Al comienzo del décimo asalto, King comenzó a detener los ímpetus del otro con zurdazos directos al rostro, y Sandel, cada vez más cauteloso, respondió largando la izquierda, agachándola a continuación y soltando su derecha en un gancho oscilante contra un lado de la cabeza. Era demasiado arriba para ser vitalmente eficaz; pero cuando lo recibió King sintió correrse sobre su mente el viejo y familiar velo negro de la inconsciencia. Al cabo de un instante, o mejor, al cabo de una minúscula fracción de instante, el velo se disipó. En un momento vio a su oponente y al trasfondo de caras blancas que le observaban desvaneciéndose de su campo de visión; en el momento siguiente vio de nuevo a su oponente y al trasfondo de rostros. Era como si hubiera dormido durante un tiempo y acabara de abrir los ojos de nuevo, y sin embargo el intervalo de inconsciencia había sido tan microscópicamente corto que no había tenido tiempo de caerse. La audiencia le vio tambalearse y vio que sus rodillas cedían, pero acto seguido le vio recobrarse y enterrar su barbilla en el refugio de su hombro izquierdo.

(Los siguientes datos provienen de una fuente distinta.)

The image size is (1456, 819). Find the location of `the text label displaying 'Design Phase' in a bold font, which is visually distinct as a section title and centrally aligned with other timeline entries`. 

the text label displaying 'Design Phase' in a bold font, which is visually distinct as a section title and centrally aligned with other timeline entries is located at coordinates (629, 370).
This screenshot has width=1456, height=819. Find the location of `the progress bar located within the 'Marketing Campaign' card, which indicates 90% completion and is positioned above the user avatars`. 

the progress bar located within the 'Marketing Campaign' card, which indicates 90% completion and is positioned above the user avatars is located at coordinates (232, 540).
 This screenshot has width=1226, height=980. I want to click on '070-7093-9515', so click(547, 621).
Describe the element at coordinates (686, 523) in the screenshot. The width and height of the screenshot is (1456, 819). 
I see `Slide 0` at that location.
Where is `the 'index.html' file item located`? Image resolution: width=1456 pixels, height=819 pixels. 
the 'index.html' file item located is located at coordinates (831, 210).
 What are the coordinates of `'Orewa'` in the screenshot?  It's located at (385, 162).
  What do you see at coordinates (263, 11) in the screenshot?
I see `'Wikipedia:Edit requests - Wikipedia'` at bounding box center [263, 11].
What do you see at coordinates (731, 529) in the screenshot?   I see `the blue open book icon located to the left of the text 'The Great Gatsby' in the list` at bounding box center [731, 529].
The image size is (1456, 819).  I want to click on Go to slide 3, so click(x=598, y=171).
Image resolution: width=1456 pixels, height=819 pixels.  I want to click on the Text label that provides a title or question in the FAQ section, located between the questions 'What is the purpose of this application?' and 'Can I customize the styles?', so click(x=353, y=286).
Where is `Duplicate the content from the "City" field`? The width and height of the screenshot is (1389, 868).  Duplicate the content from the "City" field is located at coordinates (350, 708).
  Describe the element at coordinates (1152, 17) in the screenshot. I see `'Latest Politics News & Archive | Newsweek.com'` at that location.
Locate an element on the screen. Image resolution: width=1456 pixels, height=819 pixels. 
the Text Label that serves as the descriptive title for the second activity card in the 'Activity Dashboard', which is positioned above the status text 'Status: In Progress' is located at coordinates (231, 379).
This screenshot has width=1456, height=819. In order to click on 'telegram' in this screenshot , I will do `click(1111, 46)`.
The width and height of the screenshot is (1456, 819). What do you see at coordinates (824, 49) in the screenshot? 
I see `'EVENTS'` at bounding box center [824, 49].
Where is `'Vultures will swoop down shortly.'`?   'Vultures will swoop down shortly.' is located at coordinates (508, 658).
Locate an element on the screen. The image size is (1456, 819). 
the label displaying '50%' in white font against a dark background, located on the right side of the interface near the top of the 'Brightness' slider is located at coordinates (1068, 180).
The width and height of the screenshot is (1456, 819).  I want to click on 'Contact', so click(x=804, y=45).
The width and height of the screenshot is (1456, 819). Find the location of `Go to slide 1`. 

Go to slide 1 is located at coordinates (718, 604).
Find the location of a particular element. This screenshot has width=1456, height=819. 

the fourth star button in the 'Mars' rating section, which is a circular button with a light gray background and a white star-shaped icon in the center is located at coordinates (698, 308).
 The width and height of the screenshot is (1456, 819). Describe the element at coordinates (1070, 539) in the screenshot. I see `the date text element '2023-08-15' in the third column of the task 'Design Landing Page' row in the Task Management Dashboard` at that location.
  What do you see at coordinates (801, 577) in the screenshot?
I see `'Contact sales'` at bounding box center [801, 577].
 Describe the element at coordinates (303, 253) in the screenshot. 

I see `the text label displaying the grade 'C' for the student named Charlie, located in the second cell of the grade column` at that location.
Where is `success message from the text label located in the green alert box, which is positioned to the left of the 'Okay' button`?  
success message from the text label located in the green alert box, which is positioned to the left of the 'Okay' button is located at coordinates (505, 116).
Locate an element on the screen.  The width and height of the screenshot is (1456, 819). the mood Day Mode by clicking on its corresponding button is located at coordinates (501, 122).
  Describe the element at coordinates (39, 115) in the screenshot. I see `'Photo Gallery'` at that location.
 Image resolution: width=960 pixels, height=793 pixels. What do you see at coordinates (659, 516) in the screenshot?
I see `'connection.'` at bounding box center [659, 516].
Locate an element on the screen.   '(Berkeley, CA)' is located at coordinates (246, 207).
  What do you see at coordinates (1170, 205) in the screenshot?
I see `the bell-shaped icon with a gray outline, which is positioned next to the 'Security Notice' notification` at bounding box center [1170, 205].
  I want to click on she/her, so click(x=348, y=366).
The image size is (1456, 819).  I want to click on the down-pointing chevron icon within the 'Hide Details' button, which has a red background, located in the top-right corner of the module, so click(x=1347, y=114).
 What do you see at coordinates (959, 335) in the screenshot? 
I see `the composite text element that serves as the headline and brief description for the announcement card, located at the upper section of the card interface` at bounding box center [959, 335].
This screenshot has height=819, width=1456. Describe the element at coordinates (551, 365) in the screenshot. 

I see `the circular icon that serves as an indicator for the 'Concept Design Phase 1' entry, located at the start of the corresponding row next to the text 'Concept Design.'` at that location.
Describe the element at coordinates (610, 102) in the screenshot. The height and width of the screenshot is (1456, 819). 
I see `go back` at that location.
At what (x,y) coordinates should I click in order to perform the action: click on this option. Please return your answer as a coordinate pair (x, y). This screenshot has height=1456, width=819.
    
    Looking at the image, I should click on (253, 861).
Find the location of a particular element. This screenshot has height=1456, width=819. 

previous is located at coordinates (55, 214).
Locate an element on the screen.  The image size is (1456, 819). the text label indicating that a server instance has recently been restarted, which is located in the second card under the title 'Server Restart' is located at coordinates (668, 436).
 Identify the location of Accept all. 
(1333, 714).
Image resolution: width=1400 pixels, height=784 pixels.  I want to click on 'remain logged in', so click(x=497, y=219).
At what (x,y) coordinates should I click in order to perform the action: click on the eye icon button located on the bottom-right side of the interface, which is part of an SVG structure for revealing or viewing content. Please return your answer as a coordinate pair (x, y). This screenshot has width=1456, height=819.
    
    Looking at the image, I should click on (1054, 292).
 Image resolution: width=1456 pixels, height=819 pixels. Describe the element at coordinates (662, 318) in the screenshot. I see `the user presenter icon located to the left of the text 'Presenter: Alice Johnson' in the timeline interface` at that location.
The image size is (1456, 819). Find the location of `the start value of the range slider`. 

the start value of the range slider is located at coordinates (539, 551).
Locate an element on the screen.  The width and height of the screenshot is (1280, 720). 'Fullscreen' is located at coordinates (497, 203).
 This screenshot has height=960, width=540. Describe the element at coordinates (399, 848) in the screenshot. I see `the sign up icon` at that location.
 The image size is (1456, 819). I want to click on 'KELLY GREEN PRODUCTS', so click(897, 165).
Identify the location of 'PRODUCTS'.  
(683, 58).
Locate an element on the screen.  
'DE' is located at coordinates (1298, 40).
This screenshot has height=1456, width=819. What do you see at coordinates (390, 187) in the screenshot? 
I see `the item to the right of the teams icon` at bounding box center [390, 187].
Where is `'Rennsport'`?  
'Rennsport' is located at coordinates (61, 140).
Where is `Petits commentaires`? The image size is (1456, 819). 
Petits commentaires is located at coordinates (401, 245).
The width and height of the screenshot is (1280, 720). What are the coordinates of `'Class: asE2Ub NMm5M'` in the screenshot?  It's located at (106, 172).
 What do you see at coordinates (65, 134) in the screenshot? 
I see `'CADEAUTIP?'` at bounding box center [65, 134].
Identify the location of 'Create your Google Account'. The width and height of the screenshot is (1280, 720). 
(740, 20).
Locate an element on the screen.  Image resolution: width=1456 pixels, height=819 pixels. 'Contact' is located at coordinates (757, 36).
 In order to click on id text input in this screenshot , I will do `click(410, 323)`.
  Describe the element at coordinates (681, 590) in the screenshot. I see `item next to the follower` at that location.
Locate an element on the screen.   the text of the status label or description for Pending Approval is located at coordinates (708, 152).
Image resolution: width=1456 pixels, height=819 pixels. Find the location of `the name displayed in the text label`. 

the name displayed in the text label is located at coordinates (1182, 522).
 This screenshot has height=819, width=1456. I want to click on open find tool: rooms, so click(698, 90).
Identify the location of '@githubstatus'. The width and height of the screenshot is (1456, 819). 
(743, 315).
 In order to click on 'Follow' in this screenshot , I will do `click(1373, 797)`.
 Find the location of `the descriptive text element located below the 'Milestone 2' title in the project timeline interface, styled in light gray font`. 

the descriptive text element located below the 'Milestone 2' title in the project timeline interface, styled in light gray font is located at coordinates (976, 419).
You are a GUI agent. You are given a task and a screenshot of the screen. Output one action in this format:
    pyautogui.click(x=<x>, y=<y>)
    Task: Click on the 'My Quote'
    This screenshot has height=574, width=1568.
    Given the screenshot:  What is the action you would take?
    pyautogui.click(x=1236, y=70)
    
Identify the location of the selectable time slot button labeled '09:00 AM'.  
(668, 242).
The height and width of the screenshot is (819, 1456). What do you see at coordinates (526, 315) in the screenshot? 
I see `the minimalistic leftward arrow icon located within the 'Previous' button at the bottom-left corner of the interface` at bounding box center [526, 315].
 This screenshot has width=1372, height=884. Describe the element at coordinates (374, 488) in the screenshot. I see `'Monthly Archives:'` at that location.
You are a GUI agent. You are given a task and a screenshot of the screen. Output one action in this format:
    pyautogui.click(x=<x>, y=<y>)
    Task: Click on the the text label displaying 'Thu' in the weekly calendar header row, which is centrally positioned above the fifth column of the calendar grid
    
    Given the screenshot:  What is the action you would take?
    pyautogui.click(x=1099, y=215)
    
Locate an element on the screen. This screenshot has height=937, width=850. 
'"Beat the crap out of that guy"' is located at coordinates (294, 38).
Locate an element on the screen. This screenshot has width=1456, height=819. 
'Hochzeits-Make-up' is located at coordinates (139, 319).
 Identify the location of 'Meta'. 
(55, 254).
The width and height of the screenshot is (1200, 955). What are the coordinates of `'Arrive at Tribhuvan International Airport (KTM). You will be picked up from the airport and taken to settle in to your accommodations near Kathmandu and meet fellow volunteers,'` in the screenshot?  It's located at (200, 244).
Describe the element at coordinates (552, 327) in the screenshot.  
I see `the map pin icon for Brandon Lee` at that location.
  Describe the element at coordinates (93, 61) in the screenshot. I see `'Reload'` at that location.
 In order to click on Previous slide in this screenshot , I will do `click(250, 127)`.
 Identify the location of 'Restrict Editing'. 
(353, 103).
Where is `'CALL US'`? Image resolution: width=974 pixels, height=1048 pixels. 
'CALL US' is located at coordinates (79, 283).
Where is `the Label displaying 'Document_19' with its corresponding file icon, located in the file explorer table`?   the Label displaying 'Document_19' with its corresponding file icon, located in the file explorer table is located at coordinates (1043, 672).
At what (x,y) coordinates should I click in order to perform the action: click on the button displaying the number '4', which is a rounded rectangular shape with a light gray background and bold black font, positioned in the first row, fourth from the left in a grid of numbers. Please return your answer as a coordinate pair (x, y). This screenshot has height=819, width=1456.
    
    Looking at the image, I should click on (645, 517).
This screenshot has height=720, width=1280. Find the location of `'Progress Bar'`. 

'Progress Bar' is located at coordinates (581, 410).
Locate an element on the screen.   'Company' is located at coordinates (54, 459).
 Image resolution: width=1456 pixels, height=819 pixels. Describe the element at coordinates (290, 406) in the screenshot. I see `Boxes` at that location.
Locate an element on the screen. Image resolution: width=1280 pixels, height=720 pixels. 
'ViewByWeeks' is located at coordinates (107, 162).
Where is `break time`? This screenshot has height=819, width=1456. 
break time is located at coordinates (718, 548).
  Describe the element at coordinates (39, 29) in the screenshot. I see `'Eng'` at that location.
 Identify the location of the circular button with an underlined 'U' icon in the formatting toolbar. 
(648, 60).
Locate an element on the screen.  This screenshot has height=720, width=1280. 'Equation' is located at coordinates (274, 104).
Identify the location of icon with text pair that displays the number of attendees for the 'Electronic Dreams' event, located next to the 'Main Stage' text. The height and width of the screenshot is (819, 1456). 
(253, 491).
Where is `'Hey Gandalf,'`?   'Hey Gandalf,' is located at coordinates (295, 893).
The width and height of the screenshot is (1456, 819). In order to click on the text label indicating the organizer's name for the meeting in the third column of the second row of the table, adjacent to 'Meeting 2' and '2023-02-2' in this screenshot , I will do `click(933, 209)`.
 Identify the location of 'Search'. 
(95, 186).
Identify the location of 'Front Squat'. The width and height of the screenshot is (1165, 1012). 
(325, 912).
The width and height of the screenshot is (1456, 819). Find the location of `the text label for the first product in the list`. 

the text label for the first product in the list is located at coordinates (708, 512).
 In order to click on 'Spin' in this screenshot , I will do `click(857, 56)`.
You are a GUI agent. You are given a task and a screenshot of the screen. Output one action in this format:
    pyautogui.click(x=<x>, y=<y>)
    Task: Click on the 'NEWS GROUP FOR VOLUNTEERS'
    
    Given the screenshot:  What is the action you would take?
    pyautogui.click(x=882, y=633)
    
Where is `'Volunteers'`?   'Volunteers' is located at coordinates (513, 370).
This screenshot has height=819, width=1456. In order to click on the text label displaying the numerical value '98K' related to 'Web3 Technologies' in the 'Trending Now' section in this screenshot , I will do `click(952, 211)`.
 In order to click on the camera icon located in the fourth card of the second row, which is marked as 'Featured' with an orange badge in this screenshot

Sandel repitió el golpe varias veces, aturdiendo parcialmente a King, pero entonces este último abrió su defensa, que servía también de contraataque. Haciendo un amago con la izquierda, dio medio paso hacia atrás al tiempo que le golpeaba de abajo arriba con toda la fuerza de su diestra. El golpe fue tan preciso que alcanzó a Sandel en pleno rostro, cuando se disponía a agacharse, y Sandel saltó por el aire y se dobló hacia atrás, besando el suelo con la cabeza y los hombros. King repitió este golpe dos veces, pero luego aflojó y empujó a su oponente hasta las cuerdas. No dio a Sandel ninguna oportunidad de descansar o reponerse, sino que le propinó golpe tras golpe hasta que toda la sala se puso en pie y el aire se llenó de una ininterrumpida salva de aplausos. Pero la fortaleza y la capacidad de aguante de Sandel eran soberbias, y logró mantenerse en pie. El K.O. parecía inminente, y un capitán de la policía, conmovido por el terrible castigo, apareció junto al ring para detener el combate. Sonó el gong, indicando el final del asalto, y Sandel se arrastró hasta su esquina, diciendo entre protestas al capitán que estaba sano y fuerte. Para demostrarlo, dio dos volteretas atrás en el aire, y el capitán de policía cedió.
Tom King, apoyado en su esquina y respirando con dificultad, estaba desanimado. Si hubieran detenido el combate, el árbitro le habría declarado por fuerza ganador y la bolsa habría sido suya. A diferencia de Sandel, no combatía por la gloria o por hacer carrera, sino por treinta pavos. Y ahora Sandel se recuperaría en el minuto de descanso. Hoy la juventud estaba sentada en la esquina opuesta. En cuanto a él, ya llevaba peleando media hora, y era viejo. Si hubiera peleado como Sandel, no habría durado ni quince minutos. Pero la cuestión era que él no podía recuperarse. Aquellas arterias en relieve y aquel corazón penosamente zarandeado no le permitirían recuperar fuerzas en los intervalos de los asaltos. Sus piernas le pesaban y comenzaba a tener calambres. Era duro para un viejo ir a boxear sin haber comido suficiente.